Long-lauded for their medicinal properties, the hot springs at Rustaq have long been known for their healing properties, due to the high sulphur content. While it's not allowed to swim in the source of the water, there are special bathing rooms here for visitors to use where you can be warmed through and potentially see some benefits of the healing waters. You can easily combine this with a visit to the beautiful Rustaq Fort.

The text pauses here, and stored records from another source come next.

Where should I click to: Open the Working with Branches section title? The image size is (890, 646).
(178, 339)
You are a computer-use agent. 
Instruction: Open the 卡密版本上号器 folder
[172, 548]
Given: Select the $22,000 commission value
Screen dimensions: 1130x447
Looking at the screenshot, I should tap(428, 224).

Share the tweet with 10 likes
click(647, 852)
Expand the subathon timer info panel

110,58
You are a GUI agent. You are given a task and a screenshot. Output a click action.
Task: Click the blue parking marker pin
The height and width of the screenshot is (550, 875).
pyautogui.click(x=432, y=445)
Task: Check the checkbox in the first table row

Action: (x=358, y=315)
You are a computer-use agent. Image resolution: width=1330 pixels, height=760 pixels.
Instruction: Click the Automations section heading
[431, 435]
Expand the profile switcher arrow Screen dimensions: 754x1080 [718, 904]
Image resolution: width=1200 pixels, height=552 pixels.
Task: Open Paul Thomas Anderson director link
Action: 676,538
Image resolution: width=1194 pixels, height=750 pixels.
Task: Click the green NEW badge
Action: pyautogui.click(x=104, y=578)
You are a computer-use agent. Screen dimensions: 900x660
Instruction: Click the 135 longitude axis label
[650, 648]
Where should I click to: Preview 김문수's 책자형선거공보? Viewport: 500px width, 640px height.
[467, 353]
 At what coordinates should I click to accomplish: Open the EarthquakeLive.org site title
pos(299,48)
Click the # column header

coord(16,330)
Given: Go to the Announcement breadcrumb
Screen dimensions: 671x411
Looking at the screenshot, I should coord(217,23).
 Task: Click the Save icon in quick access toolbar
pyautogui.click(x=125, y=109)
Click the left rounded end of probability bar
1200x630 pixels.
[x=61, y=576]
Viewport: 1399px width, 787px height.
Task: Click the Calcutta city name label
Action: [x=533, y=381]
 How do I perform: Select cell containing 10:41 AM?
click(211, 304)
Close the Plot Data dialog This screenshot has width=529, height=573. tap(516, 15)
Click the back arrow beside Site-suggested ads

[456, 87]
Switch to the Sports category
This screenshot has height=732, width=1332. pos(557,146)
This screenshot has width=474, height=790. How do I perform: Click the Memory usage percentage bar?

No holiday to Oman would be complete without making a journey into the vast deserts here, an opportunity to discover ancient traditions at risk of dying out as Bedouin people slowly move away from the nomadic way of life. These deserts cover much of the Arabian Peninsula, including some two-thirds of Oman, and the ever-shifting sand dunes and the glittering rays of the sun make for a captivatingly beautiful atmosphere. Visit The Empty Quarter, or the A'Sharqiyah Sands, the two most popular desert destinations in Oman. Get a chance to experience a traditional Bedouin desert camp, complete with Arabic meal, watching the sunset from a dune and bedding down under a starry sky.
The Souqs are colourful, noisy, and chaotic and are a great way to experience Oman. Spend the day people watching and haggling for tooled leather wear and jewellery, while snacking on sticky rosewater-and-saffron-infused halwa. The souqs of Oman include some of the oldest marketplaces in the Arab world, filled with fascinating treasures and works of exceptional craftsmanship. Each souq has its own identity and often its own specialty. Pick up handmade pottery in the female-run Wednesday Souq at Buraimi, or watch artisans at Al Qala’a Souq in Sohar work on khanjar, traditional Omani curved daggers. Walking through the Al Husn Souq in Salalah, the distinctive scents of frankincense, fresh jasmine and cinnamon lead the way through the air.
So this was a short list of things to do in Oman.